Gitana Team : ralliement et indépendance. Présent à la Maison des Océans mardi, le directeur du Gitana TeamCyril Dardashti, n’est pas intervenu lors de la conférence de presse. Mais la slide de présentation centrée sur le Maxi Edmond de Rothschild avait une certaine portée symbolique : l’équipe du baron de Rothschild a bel et bien rallié la classe Ultim 32/23 en janvier dernier, “au moment où les Ultims étaient les moins bankable”, salue Yves Le Blévec. Cyril Dardashti confirme : “Suite à la Route du Rhum et surtout après le refus de la Transat Jacques Vabre, nous avons voulu envoyer un signe fort.
Les différences de vue, notamment sur la jauge ne sont pas pour autant enterrées. Au cœur du sujet, l’asservissement des foils divise depuis longtemps. “Le sujet est en discussion depuis 2013, rappelle François Gabart : l’idée, c’est de trouver un subtil équilibre entre innovation et équité sportive par la maîtrise des coûts, car la difficulté des Ultims dans les 10 ans qui viennent, c’est d’attirer de nouveaux armateurs.”

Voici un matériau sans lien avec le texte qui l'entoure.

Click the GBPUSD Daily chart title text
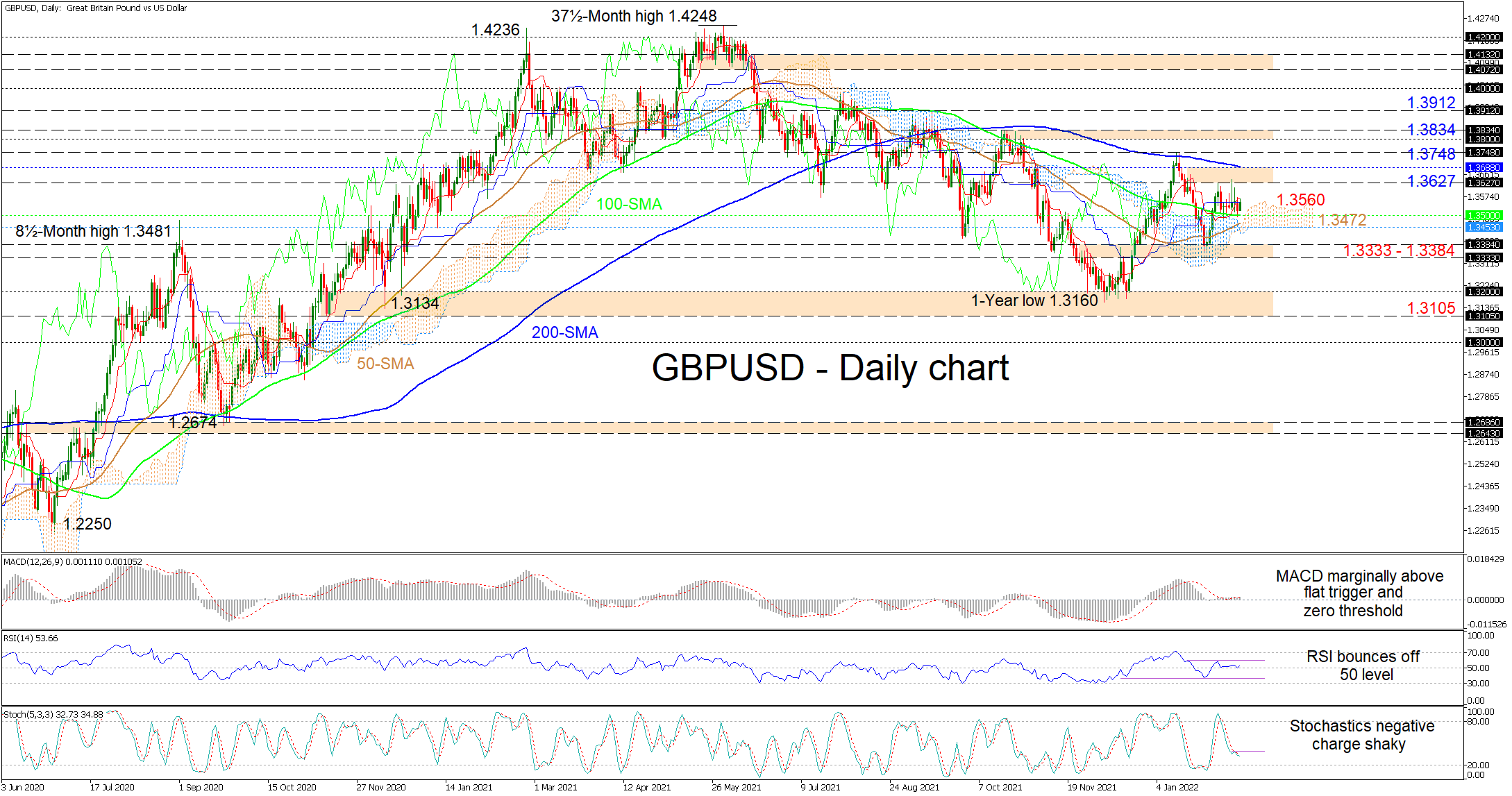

Nous avons une philosophie différente, répond Cyril Dardashti. Nous ne sommes sans doute pas le plus gros budget comme on peut l’entendre souvent. On s’y est pris plus tôt que les autres et le fait est qu’on a beaucoup avancé sur le mode volant. C’est pourquoi, en parallèle des courses de la classe, nous continuerons à développer notre propre programme avec une version du bateau technologiquement plus avancée.” Un programme qui devrait être officiellement annoncé d’ici le mois de mai, en même temps que le nom du successeur de Sébastien Josse.